• [WHAT IS BEING ASKED]
Repeat the records word for word, from the start through the line with "indication [631, 146]", including that line.

+-------+

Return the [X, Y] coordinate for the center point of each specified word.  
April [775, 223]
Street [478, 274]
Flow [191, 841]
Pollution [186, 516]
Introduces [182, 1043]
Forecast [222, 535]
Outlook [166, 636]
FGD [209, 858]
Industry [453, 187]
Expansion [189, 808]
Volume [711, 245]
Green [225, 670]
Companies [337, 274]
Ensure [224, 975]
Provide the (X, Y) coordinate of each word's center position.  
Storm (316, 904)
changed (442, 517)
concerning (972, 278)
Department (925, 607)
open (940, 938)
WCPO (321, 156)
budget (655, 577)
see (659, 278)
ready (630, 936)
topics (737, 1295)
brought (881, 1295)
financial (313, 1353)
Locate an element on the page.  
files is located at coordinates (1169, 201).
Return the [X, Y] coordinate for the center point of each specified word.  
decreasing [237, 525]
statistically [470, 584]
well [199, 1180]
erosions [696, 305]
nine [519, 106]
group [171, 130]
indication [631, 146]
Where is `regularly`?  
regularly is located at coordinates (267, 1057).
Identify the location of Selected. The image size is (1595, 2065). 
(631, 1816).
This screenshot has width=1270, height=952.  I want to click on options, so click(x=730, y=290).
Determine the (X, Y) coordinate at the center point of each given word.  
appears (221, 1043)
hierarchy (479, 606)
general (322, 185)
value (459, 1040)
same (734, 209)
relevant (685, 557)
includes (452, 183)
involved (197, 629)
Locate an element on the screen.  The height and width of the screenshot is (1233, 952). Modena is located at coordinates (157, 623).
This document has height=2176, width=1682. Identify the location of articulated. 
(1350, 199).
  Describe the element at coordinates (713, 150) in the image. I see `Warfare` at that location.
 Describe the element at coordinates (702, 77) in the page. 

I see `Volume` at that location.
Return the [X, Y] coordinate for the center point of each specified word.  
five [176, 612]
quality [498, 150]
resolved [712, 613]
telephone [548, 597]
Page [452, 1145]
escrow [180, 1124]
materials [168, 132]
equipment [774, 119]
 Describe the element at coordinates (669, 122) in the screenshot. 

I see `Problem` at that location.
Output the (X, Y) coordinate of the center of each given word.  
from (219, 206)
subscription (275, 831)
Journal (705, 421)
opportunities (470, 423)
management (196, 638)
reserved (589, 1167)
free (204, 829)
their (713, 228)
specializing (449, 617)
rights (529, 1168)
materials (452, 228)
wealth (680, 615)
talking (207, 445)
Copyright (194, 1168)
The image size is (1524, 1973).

+-------+

• [OUTPUT OF THE TASK]
Return the [X, Y] coordinate for the center point of each specified word.  
April [775, 223]
Street [478, 274]
Flow [191, 841]
Pollution [186, 516]
Introduces [182, 1043]
Forecast [222, 535]
Outlook [166, 636]
FGD [209, 858]
Industry [453, 187]
Expansion [189, 808]
Volume [711, 245]
Green [225, 670]
Companies [337, 274]
Ensure [224, 975]
Provide the (X, Y) coordinate of each word's center position.  
Storm (316, 904)
changed (442, 517)
concerning (972, 278)
Department (925, 607)
open (940, 938)
WCPO (321, 156)
budget (655, 577)
see (659, 278)
ready (630, 936)
topics (737, 1295)
brought (881, 1295)
financial (313, 1353)
Locate an element on the page.  
files is located at coordinates (1169, 201).
Return the [X, Y] coordinate for the center point of each specified word.  
decreasing [237, 525]
statistically [470, 584]
well [199, 1180]
erosions [696, 305]
nine [519, 106]
group [171, 130]
indication [631, 146]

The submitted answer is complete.